INSTRUCTIONS
1 > Decide whether each statement agrees with the probability problems. Answer yes or no for each, and quote the deciding words of the text.
(a) In the coin problem, heads and tails are each assumed to have probability 0.5.
(b) In blackjack, the Ace always counts as 11 points.
(c) You and a friend plan to flip the coin 12 times.
2 > Please return the part of the probability problems word for word, starting at "Extra Probability Problems" and ending at "some desired outcome.".

SUPPLIED PASSAGE
Extra Probability Problems
i) A fair, six-sided die is tossed. What is the probability the first 5 occurs on the fourth roll?
ii) Suppose two fair, 6-sided dice are tossed. What is the
probability that the sum equals 10 given it exceeds 8?
2. Runs of coins
For fun on Saturday night, you and a friend are going to flip a fair coin 10 times (geek!). Let H be the event that a flip lands with heads showing, and let T be the event that a flip lands with tails showing. Because the coin is fair, assume Pr(H) = Pr(T) = 0.5. Neither of you know how to flip the coin to obtain some desired outcome.
You
flip
HTHHTHTTTH.
Your friend flips HHHHHHHTTT.
Problems:
i) Which sequence is more likely
to occur?
ii) What is the probability that you will
get at least one heads in ten flips?
3. Blood and Marriage
Blood comes in four types: O, A, B, and AB. The percentages of people in the United States with each blood type are shown below.
Blood Type Percentage
-----------------
O
46
A
40
B
10
AB
4
Problems:
i) What is the probability that two
people getting married both have blood type O? What
assumption are you making?
ii) What is the probability that two
people getting married both have the same blood type? What
assumptions are you making?
iii) Do you think that these assumptions
are reasonable?
For more information on blood types, see the web page linked below.
Source: http://www.er4yt.org/Education/Science_A2_Subtype.html
4. Winning at Blackjack
A standard deck of playing cards has 52 cards. There are four suits (clubs, diamonds, hearts, and spades), each of which has thirteen numbered cards (2, ..., 9, 10, Jack, Queen, King, Ace).
In the game of blackjack, each card is worth an amount of points. Each numbered card is worth its number (e.g., a 5 is worth 5 points); the Jack, Queen, and King are each worth 10 points; and the Ace is either worth your choice of either 1 point or 11 points. The object of the game is to have more points in your set of cards than your opponent without going over 21. Any set of cards that sum greater than 21 automatically loses.

INFORMATION SHOWN
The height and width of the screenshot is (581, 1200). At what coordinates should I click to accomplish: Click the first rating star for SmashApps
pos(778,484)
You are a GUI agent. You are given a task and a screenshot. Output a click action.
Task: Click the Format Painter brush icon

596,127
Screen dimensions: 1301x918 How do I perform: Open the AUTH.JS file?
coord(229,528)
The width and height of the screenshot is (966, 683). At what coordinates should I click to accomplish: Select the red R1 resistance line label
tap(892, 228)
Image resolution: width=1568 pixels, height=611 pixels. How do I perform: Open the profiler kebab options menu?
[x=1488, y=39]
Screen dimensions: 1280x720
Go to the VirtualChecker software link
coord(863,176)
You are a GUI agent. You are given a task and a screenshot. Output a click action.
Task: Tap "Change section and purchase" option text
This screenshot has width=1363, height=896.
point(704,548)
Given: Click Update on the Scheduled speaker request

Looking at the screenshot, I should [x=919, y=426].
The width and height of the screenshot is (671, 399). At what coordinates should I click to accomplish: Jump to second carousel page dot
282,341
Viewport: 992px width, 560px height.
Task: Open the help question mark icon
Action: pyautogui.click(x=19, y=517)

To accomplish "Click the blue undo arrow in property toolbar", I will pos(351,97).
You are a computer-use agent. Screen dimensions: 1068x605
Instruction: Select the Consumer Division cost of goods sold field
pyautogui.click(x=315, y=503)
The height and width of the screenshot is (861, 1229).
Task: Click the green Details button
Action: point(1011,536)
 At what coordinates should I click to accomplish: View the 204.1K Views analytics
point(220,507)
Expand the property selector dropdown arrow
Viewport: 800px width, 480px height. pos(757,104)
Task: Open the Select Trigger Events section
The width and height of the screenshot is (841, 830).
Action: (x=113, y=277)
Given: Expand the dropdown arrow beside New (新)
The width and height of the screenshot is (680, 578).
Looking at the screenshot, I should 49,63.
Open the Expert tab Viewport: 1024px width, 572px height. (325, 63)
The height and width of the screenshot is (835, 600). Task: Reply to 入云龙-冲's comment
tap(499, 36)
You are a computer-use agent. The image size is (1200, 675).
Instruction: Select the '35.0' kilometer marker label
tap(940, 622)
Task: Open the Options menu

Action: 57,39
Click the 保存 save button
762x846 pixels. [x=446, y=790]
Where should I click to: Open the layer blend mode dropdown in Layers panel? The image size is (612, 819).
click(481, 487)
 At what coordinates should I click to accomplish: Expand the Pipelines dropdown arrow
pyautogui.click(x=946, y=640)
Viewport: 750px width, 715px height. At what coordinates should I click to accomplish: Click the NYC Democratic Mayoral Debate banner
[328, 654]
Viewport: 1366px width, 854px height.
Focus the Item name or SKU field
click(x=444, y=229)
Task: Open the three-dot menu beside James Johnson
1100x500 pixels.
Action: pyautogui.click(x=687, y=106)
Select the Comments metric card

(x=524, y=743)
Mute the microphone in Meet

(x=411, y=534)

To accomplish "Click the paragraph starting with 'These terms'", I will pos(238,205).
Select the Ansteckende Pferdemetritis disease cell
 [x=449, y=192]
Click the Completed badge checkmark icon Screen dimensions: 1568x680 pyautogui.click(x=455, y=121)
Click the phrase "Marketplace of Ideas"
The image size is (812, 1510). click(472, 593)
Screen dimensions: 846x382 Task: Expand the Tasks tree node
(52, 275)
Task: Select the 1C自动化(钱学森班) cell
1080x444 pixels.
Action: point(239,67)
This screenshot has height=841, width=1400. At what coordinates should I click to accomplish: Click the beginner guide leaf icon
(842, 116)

SOLUTIONS TO EACH TASK
1 >
(a) Yes: "Because the coin is fair, assume Pr(H) = Pr(T) = 0.5."
(b) No: "the Ace is either worth your choice of either 1 point or 11 points."
(c) No: "flip a fair coin 10 times (geek!)."

2 >
Extra Probability Problems
i) A fair, six-sided die is tossed. What is the probability the first 5 occurs on the fourth roll?
ii) Suppose two fair, 6-sided dice are tossed. What is the
probability that the sum equals 10 given it exceeds 8?
2. Runs of coins
For fun on Saturday night, you and a friend are going to flip a fair coin 10 times (geek!). Let H be the event that a flip lands with heads showing, and let T be the event that a flip lands with tails showing. Because the coin is fair, assume Pr(H) = Pr(T) = 0.5. Neither of you know how to flip the coin to obtain some desired outcome.